** Opening Supplied information block **

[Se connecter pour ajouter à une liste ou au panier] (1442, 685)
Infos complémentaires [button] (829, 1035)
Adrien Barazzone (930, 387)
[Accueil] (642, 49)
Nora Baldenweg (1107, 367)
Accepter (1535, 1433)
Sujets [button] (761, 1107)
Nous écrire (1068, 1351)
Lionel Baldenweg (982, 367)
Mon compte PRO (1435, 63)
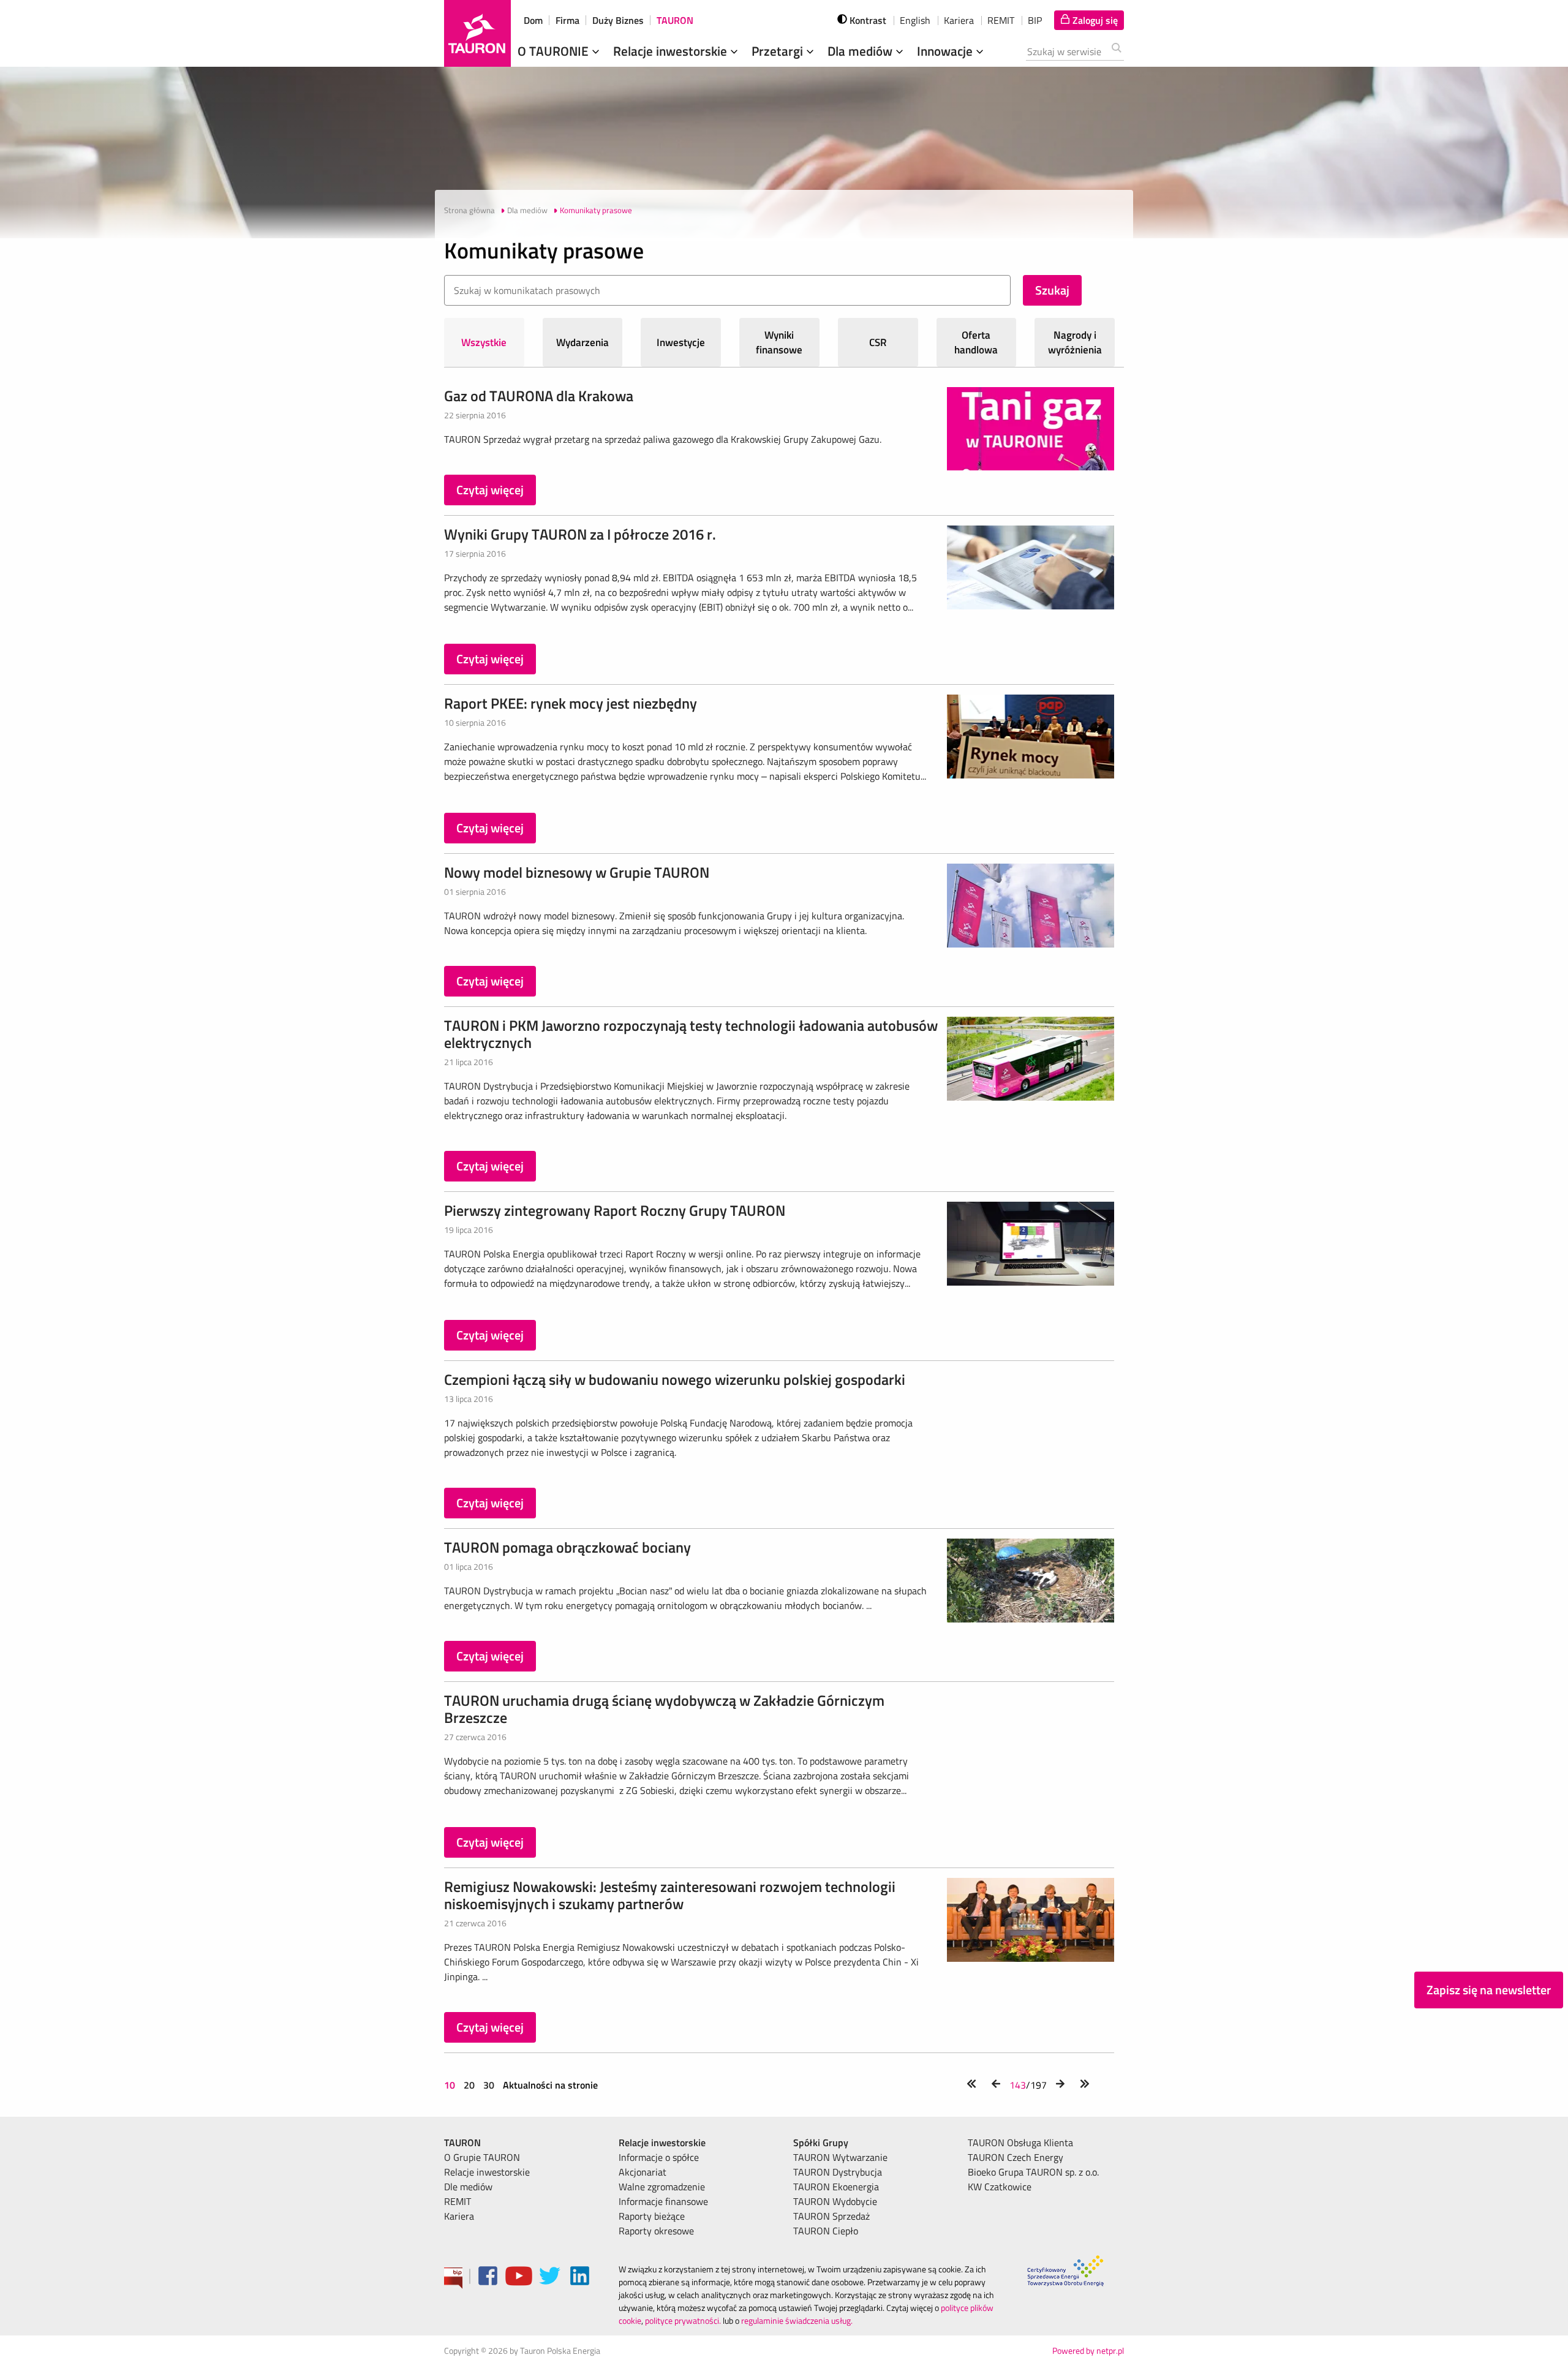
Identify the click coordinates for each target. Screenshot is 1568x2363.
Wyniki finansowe (779, 342)
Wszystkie (484, 342)
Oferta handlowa (976, 342)
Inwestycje (681, 342)
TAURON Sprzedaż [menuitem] (831, 2216)
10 (451, 2085)
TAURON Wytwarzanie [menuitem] (840, 2157)
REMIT (1000, 20)
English (915, 20)
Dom (533, 20)
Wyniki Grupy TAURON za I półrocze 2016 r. (580, 534)
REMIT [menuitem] (457, 2201)
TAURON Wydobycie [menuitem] (835, 2201)
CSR (878, 342)
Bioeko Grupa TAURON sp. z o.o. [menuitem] (1033, 2172)
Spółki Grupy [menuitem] (820, 2142)
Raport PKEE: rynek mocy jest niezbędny (570, 703)
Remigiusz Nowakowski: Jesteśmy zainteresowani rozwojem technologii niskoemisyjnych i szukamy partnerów (669, 1895)
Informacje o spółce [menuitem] (659, 2157)
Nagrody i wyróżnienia (1075, 342)
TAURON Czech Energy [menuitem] (1015, 2157)
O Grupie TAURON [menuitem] (482, 2157)
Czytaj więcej (490, 489)
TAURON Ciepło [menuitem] (825, 2230)
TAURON (675, 20)
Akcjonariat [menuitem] (642, 2172)
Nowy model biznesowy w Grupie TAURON (576, 872)
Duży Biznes (618, 20)
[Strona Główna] (477, 33)
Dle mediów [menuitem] (468, 2186)
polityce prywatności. (683, 2320)
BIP (1035, 20)
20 (469, 2085)
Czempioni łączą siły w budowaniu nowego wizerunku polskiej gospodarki (674, 1379)
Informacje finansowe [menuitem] (663, 2201)
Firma (567, 20)
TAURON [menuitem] (462, 2142)
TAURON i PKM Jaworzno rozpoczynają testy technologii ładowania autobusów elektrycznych (691, 1033)
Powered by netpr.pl (1088, 2350)
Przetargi (779, 51)
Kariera (959, 20)
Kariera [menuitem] (459, 2216)
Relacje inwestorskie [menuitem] (487, 2172)
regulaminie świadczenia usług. (797, 2320)
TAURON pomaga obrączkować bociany (567, 1547)
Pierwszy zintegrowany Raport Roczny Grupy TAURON (614, 1210)
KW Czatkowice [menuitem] (999, 2186)
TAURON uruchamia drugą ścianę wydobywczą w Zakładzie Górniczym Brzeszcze (664, 1708)
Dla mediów (861, 51)
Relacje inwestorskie (671, 51)
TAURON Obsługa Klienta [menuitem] (1020, 2142)
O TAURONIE (555, 51)
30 (488, 2085)
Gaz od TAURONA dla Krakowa (538, 396)
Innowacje (946, 51)
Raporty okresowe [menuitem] (656, 2230)
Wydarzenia (582, 342)
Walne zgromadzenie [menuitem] (662, 2186)
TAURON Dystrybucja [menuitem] (837, 2172)
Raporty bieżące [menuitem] (652, 2216)
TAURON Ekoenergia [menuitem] (836, 2186)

** Closing Supplied information block **

> About this task: Once more, give the listing above exactly, leaving each picture out.

> Completed exercise:
[Se connecter pour ajouter à une liste ou au panier] (1442, 685)
Infos complémentaires [button] (829, 1035)
Adrien Barazzone (930, 387)
[Accueil] (642, 49)
Nora Baldenweg (1107, 367)
Accepter (1535, 1433)
Sujets [button] (761, 1107)
Nous écrire (1068, 1351)
Lionel Baldenweg (982, 367)
Mon compte PRO (1435, 63)
Identify the click coordinates for each target. Screenshot is 1568x2363.
Wyniki finansowe (779, 342)
Wszystkie (484, 342)
Oferta handlowa (976, 342)
Inwestycje (681, 342)
TAURON Sprzedaż [menuitem] (831, 2216)
10 (451, 2085)
TAURON Wytwarzanie [menuitem] (840, 2157)
REMIT (1000, 20)
English (915, 20)
Dom (533, 20)
Wyniki Grupy TAURON za I półrocze 2016 r. (580, 534)
REMIT [menuitem] (457, 2201)
TAURON Wydobycie [menuitem] (835, 2201)
CSR (878, 342)
Bioeko Grupa TAURON sp. z o.o. [menuitem] (1033, 2172)
Spółki Grupy [menuitem] (820, 2142)
Raport PKEE: rynek mocy jest niezbędny (570, 703)
Remigiusz Nowakowski: Jesteśmy zainteresowani rozwojem technologii niskoemisyjnych i szukamy partnerów (669, 1895)
Informacje o spółce [menuitem] (659, 2157)
Nagrody i wyróżnienia (1075, 342)
TAURON Czech Energy [menuitem] (1015, 2157)
O Grupie TAURON [menuitem] (482, 2157)
Czytaj więcej (490, 489)
TAURON Ciepło [menuitem] (825, 2230)
TAURON (675, 20)
Akcjonariat [menuitem] (642, 2172)
Nowy model biznesowy w Grupie TAURON (576, 872)
Duży Biznes (618, 20)
[Strona Główna] (477, 33)
Dle mediów [menuitem] (468, 2186)
polityce prywatności. (683, 2320)
BIP (1035, 20)
20 (469, 2085)
Czempioni łączą siły w budowaniu nowego wizerunku polskiej gospodarki (674, 1379)
Informacje finansowe [menuitem] (663, 2201)
Firma (567, 20)
TAURON [menuitem] (462, 2142)
TAURON i PKM Jaworzno rozpoczynają testy technologii ładowania autobusów elektrycznych (691, 1033)
Powered by netpr.pl (1088, 2350)
Przetargi (779, 51)
Kariera (959, 20)
Kariera [menuitem] (459, 2216)
Relacje inwestorskie [menuitem] (487, 2172)
regulaminie świadczenia usług. (797, 2320)
TAURON pomaga obrączkować bociany (567, 1547)
Pierwszy zintegrowany Raport Roczny Grupy TAURON (614, 1210)
KW Czatkowice [menuitem] (999, 2186)
TAURON uruchamia drugą ścianę wydobywczą w Zakładzie Górniczym Brzeszcze (664, 1708)
Dla mediów (861, 51)
Relacje inwestorskie (671, 51)
TAURON Obsługa Klienta [menuitem] (1020, 2142)
O TAURONIE (555, 51)
30 (488, 2085)
Gaz od TAURONA dla Krakowa (538, 396)
Innowacje (946, 51)
Raporty okresowe [menuitem] (656, 2230)
Wydarzenia (582, 342)
Walne zgromadzenie [menuitem] (662, 2186)
TAURON Dystrybucja [menuitem] (837, 2172)
Raporty bieżące [menuitem] (652, 2216)
TAURON Ekoenergia [menuitem] (836, 2186)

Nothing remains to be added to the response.